Differences in re-running tractography and connectome generation

Apologies for a long slightly rambling posts with lots of different questions, Im mostly keen to see people’s opinions and any conventions and glaring oversights I am missing. Im a Maths PhD student looking at network analysis from dMRI for a particular cohort at my institution.

We are currently running tractography using tckgen with the following options. iFOD2 (as the default) with a cutoff and seed cuttoff of 0.1 using -act (supplying a 5tt image) with -backtrack and -crop_at_gmwmi to generate 10million streamlines, all other options are defaults.

We then use sift down to 1million with the tcksift command passing only the standard input output files, the number and the act image as options

Where we are using the Desikan-Killiany atlas from a freesurfer segmentation - and using the labelconvert and labelsgmfix and hence getting an 84 node network.

Currently in tck2connectome we pass the following options -symmetric -zero_diagonal -scale_invnodevol -out_assignments

I’m aware that it might not be best to use our current scaling by node volume after applying sift however I don’t believe this would explain the majority of differences I think I’m seeing.
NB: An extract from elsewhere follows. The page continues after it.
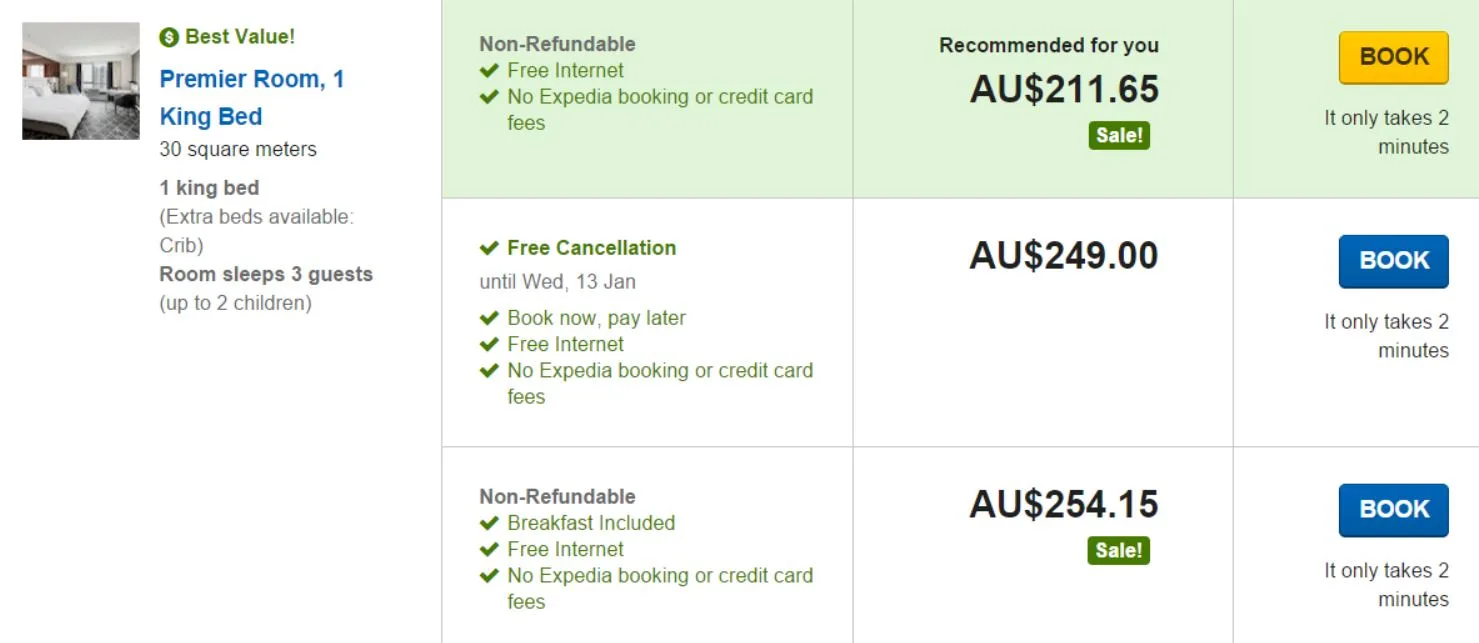Click the checkmark beside Free Cancellation
1479x643 pixels.
(489, 248)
I am wondering if there are any options currently passed that could be cause for inconsistencies or potetial different options or values that might increase consistency with the pipeline.

I’m also intrigued by what you would expect the density of produced connectomes to be, as from my ‘uneducated’ prospective it seems high ranging from around 58 to 71 percent of potential edges dependant on subject.
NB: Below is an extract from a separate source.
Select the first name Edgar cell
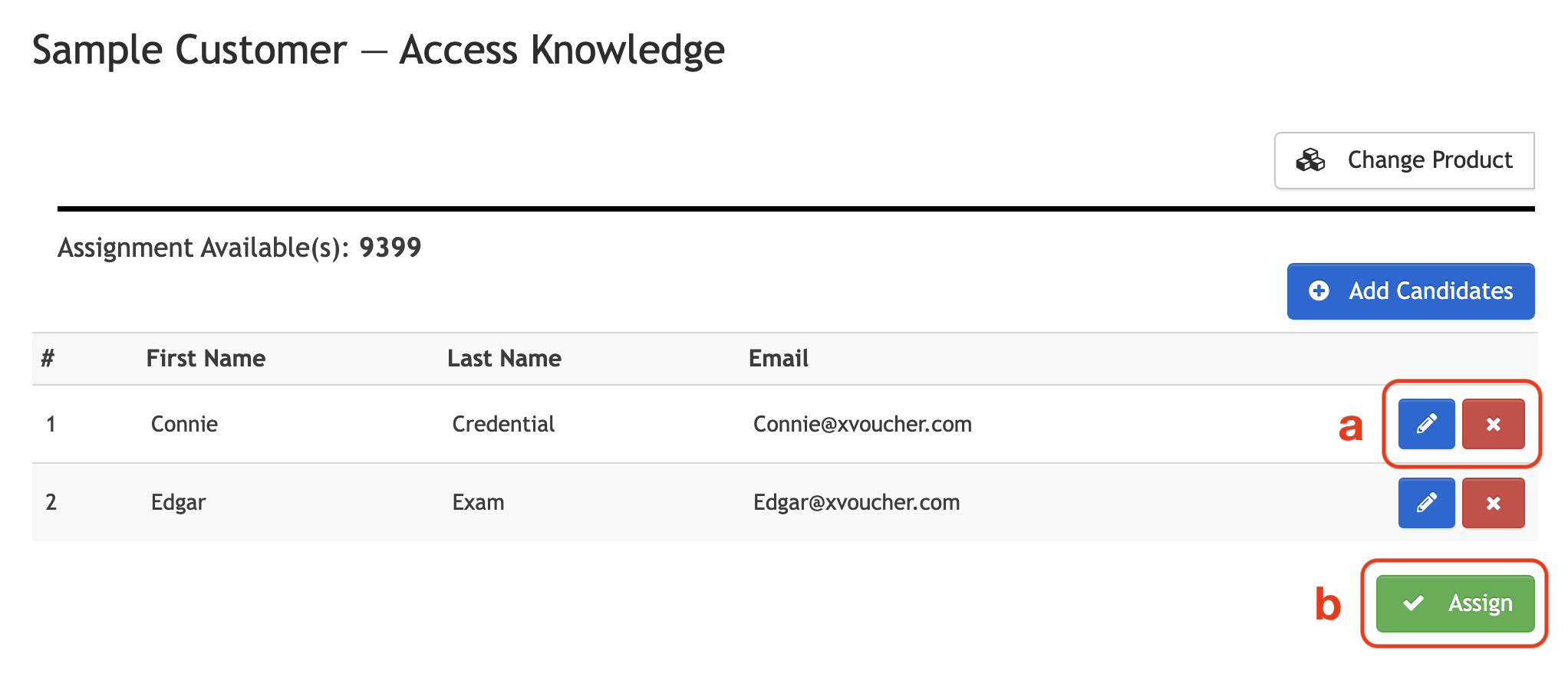Viewport: 1568px width, 693px height. (178, 502)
I have rerun only tckgen tcksift and tck2connectome for a subset of subjects and have been exploring the differrent networks generated. Are their particular benchmarks of what’s considered consistent results? I believe I am seeing a substantial change in output networks, but mostly due to small weighted edges. For example for one subject the first run produced a network with 2046 edges while the second had 2054, however 203 edges was unique to the first run and 211 edges to the second - looking at strength of nodes however these unique nodes make up only 0.136% of the total strength of the network for the first run. The first one has a total strength of 76.1 compared to 76.2 for the second (I now realise my code is double counting the strength but consistently so percentages are still valid) a difference from the non-rounded values of 0.13%. This subject is one of the more consistent subjects between runs. These are obviously basic measures to look at but even from these it seems to me that thresholding and all the things that comes with it may be necessary - I however want to make sure I have a decent and as consistent as possible pipeline in place before going down that route and dealing with all the nuances that come up there.
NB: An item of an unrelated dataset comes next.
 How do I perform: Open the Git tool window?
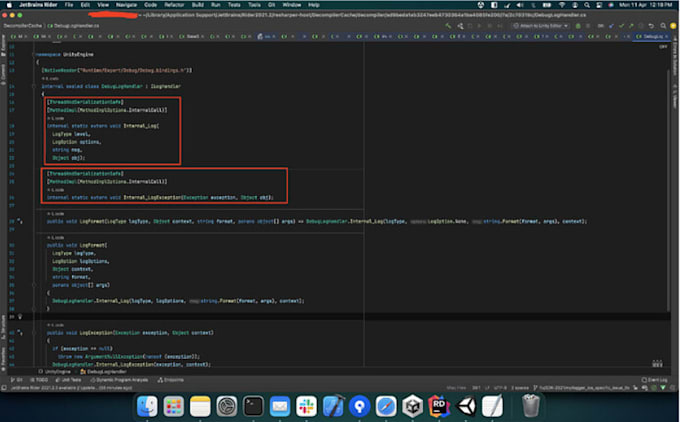tap(18, 380)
I would also like to add that visualising the output weighted connectomes look very similar but I believe this is due to the consistency of high weight edges, and the fact I have not transformed the weights in anyway to take into account the differnet orders of magnitudes of weights. Plotting binary matrices (at different thresholds) doesn’t look as comforting.

As you might be able to tell I haven’t really got a good intuition yet for what is a decent level of consistnecy and what the networks themselves should look like.

Ideally I don’t want to discard too much weight information but with the current large number of (small weighted) edges different between rerunning tractography on the same data it seems inevitable. A lot of network metrics, although they have weighted variants, are affected a lot by the existence of these low weight edges especially as weighted versions often requrie an intepretation of weight as a “length”.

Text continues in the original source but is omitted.